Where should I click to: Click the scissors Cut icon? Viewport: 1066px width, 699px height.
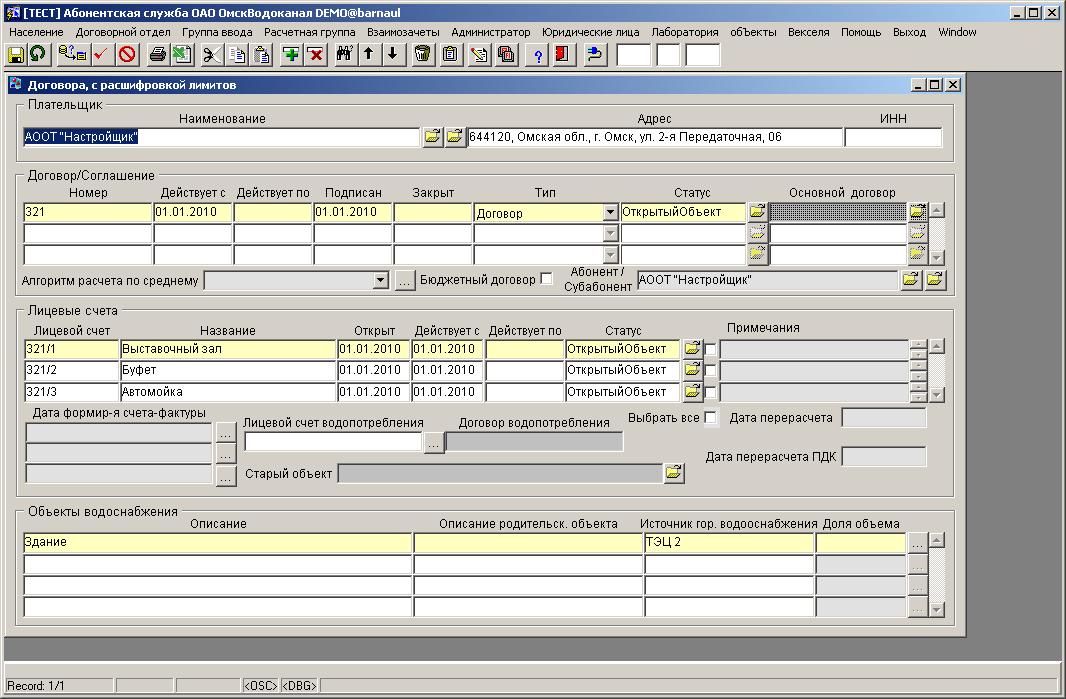tap(212, 55)
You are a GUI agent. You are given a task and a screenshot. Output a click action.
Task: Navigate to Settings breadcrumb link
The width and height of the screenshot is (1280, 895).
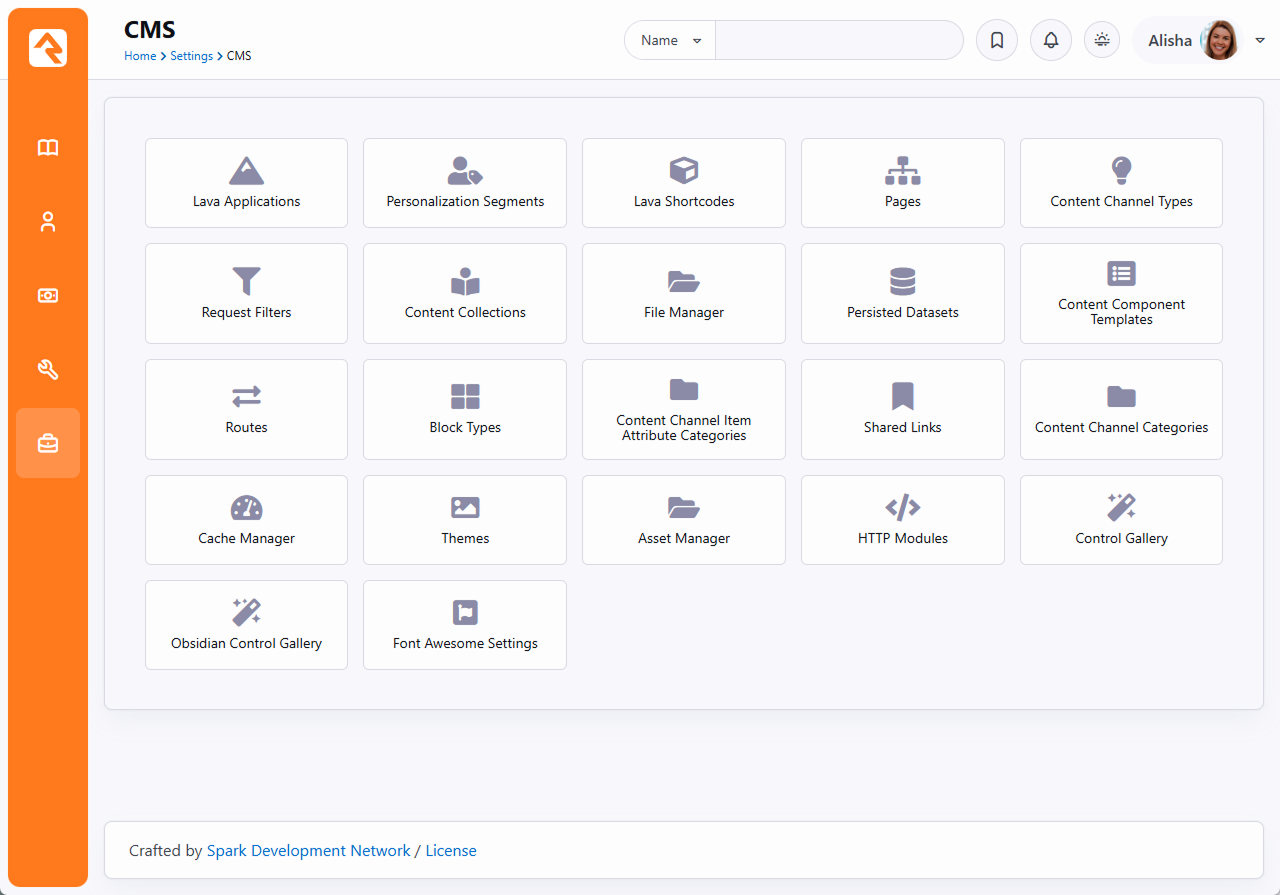[191, 56]
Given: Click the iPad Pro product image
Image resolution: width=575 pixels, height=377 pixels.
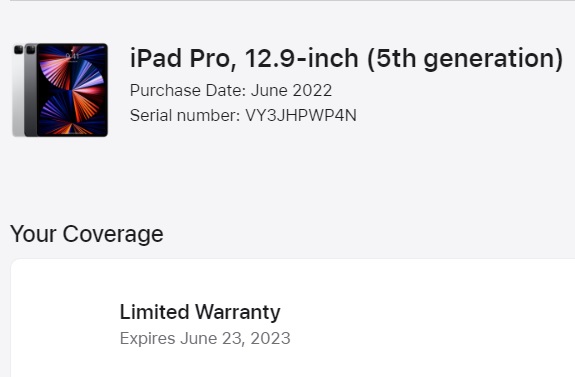Looking at the screenshot, I should pos(60,90).
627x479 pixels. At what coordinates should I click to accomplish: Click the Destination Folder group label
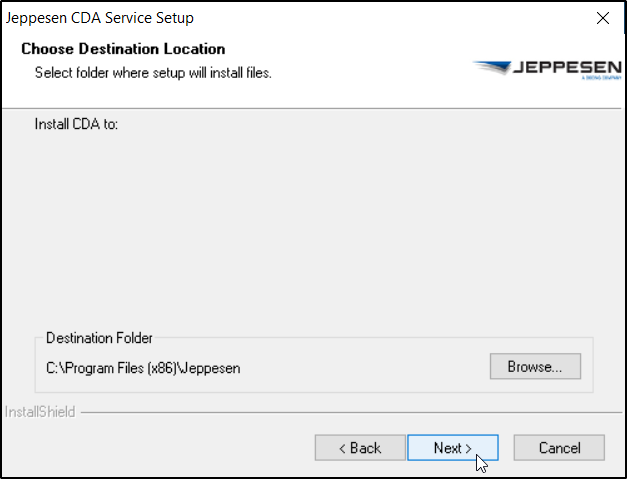coord(100,339)
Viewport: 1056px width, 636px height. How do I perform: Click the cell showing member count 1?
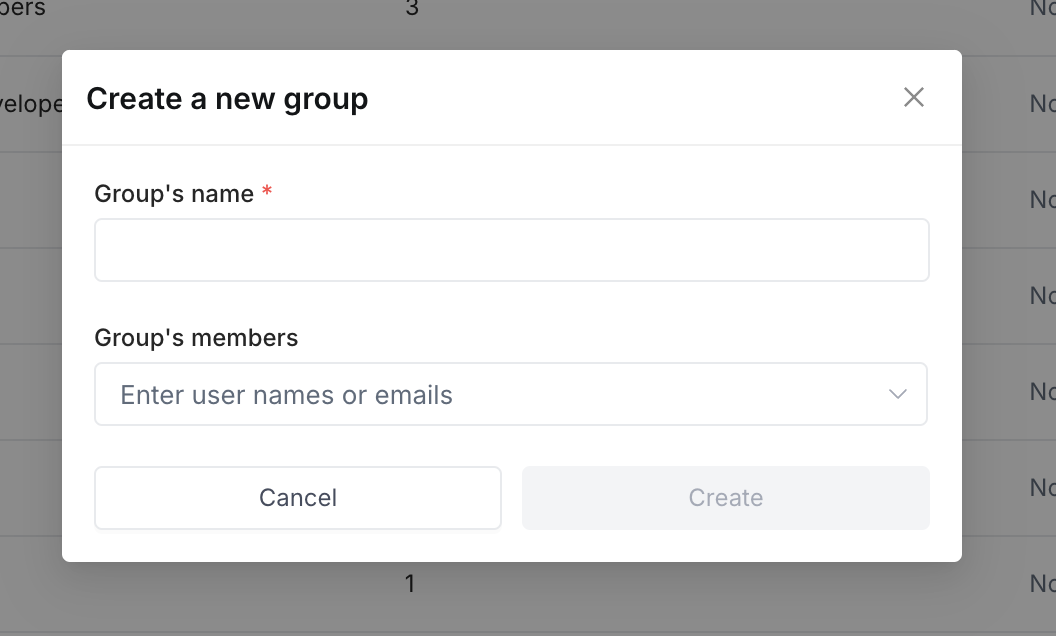(409, 583)
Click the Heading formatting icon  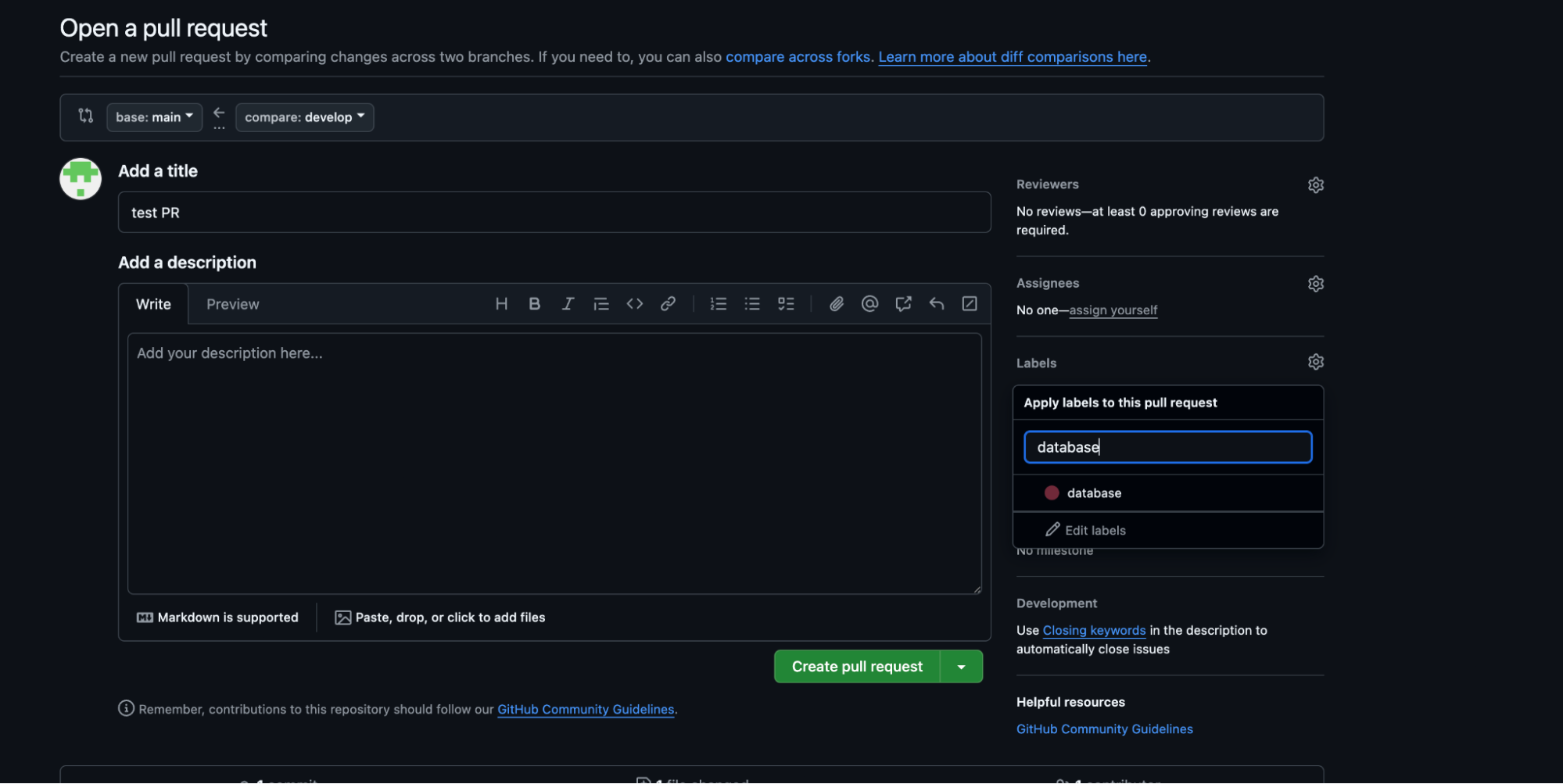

Exercise description: Render each line of the listing above as a string in a JSON list, skipping blank lines and leaving out the pictures.

Exercise answer:
[
  "Where should I click to: Click the scissors Cut icon? Viewport: 1066px width, 699px height.",
  "tap(212, 55)",
  "You are a GUI agent. You are given a task and a screenshot. Output a click action.",
  "Task: Navigate to Settings breadcrumb link",
  "The width and height of the screenshot is (1280, 895).",
  "[191, 56]",
  "Given: Click the iPad Pro product image",
  "Image resolution: width=575 pixels, height=377 pixels.",
  "Looking at the screenshot, I should pos(60,90).",
  "627x479 pixels. At what coordinates should I click to accomplish: Click the Destination Folder group label",
  "coord(100,339)",
  "Viewport: 1056px width, 636px height. How do I perform: Click the cell showing member count 1?",
  "(409, 583)",
  "Click the Heading formatting icon  "
]